Pero en otro lugar gris, algo parecido a un terminal de pueblo chico, somos abordados por una familia que de mala manera nos empieza a interpelar por el desaparecido. Lo curioso es que este grupo, en el mundo culiao óntico es la familia de otro amigo músico, y no la del wea que me piteé. Le contamos el cuento, pero no nos creen ni chucha. Nos amenazan con sacarnos la conchesumare. Nos hacemos los de las chacras y les pedimos que calmen las pasiones. Pero es aquí en donde viene lo más curioso: muy serio nos pide hablar en privado ¡el propio muerto!, para preguntarnos  qué es lo que realmente pasó con él. Nosotros, sin mostrar sorpresa porque estas cosas pasan en los sueños, seguimos manteniendo el embuste. Pero el difunto es convincente: apela a los años de amistad, a la importancia de la honestidad. De reojo miro a mi compinche y éste primero agacha la cabeza y luego una lágrima tenue cae desde su ojo izquierdo. “Este maricón se va a quebrar y me va a delatar -pienso con terror. Total, él no se va a ir en cana por homicidio”. Y esta reflexión me hace caer todo el peso de lo que se viene y de lo que perderé: vivir en una cárcel durante un montón de años, hacinado con criminales realmente malos y no con tontorrones que por una pendejada alimentada por el alcohol le metieron un tiro a otro, como era mi caso.  ¿Y qué será de mis hijos conmigo encerrado? ¿De qué vivirán? Entre la pena del delito y las atenuantes (calculé como el leguleyo que soy) mi condena serán siete años. Es decir, una eternidad. Y después que salga, ¿a qué cresta podré dedicarme con toda mi dignidad desintegrada y mi mote de fratricida en la frente? No, yo no puedo confesar esta fechoría. Yo no iré a la cárcel. Y antes que mi socio me traicionara, le dije al muertito: -Mira, tienes razón. Hay algo que no hemos contado de lo que te pasó. Cuando fuiste a mear, pese a nuestra insistencia de que no fueras, a lo lejos sonó un disparo como si se tratara de una detonación. Esperamos un rato a que volvieras, pero no regresaste. Después salimos a buscarte y no te encontramos. No quisimos decirle esto a tu familia para no asustarla hasta saber qué es lo que realmente te pasó.

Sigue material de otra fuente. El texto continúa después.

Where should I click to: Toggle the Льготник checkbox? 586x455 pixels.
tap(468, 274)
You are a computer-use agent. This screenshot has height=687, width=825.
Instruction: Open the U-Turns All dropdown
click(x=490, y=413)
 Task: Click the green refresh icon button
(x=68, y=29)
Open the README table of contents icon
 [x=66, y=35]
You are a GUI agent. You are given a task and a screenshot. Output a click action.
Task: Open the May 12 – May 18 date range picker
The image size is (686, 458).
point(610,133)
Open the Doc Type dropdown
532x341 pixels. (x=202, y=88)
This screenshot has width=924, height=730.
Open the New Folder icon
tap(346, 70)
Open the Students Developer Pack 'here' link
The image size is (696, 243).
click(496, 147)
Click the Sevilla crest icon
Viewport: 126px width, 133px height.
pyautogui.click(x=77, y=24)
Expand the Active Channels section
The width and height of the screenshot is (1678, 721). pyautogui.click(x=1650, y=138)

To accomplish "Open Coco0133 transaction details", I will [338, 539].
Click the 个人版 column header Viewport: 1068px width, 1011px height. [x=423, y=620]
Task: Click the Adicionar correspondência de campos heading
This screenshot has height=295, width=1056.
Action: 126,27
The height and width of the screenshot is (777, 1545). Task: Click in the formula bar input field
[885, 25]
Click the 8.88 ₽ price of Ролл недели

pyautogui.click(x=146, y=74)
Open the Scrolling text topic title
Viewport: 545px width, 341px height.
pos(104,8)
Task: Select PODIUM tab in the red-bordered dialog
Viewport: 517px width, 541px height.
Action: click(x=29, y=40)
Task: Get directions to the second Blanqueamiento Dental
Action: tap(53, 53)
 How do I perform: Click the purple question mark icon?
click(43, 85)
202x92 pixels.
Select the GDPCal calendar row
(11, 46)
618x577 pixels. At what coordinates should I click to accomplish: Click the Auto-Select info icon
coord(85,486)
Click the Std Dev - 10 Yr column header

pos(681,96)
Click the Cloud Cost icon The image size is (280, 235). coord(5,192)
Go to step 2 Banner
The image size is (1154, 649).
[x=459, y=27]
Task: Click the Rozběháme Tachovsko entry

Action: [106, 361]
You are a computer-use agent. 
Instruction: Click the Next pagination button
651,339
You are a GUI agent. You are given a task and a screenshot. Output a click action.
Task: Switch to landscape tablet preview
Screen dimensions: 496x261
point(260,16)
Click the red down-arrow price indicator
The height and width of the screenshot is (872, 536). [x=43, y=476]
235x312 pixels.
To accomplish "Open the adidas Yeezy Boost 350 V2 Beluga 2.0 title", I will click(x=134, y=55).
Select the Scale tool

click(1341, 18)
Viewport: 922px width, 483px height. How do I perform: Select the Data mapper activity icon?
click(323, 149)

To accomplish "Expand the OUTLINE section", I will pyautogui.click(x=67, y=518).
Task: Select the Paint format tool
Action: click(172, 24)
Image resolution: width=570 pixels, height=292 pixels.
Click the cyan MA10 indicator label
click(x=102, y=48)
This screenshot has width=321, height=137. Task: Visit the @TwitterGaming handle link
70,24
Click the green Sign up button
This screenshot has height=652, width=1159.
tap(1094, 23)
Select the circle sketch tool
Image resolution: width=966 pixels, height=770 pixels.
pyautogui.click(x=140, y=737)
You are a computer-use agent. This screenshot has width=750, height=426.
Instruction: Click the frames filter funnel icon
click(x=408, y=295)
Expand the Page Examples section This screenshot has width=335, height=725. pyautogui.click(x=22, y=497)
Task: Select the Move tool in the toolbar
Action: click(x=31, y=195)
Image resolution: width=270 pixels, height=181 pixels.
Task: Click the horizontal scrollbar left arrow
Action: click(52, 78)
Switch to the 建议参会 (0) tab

Hasta ahí llegó el sueño, pues me despertó el sonido de un bocinazo venido desde la calle, emitido con energía por un conductor saco de cachas que no sabe o que no le importa la mansa cagaíta que hay con el coronavirus. Me quedé un rato más sobre la cama rascándome y meditando en cómo pude llegar a dispararle a un amigo, aunque fuera en un sueño. Sin duda, todo acicateado por las innumerables piscolas que nos echamos al gaznate. La culpa, al igual que Christopher Cross, me siguió hasta el almuerzo y juro que hasta en un momento pude escuchar la voz de mi víctima hablándome desde el más allá, aunque después caché que era el vecino solterón el que le hablaba a su perro, aunque el quiltro no lo pesca ya que está más preocupado de espiar desde el balcón a las perritas que se trasladan por Huérfanos Street, meneando tentadoramente sus colitas.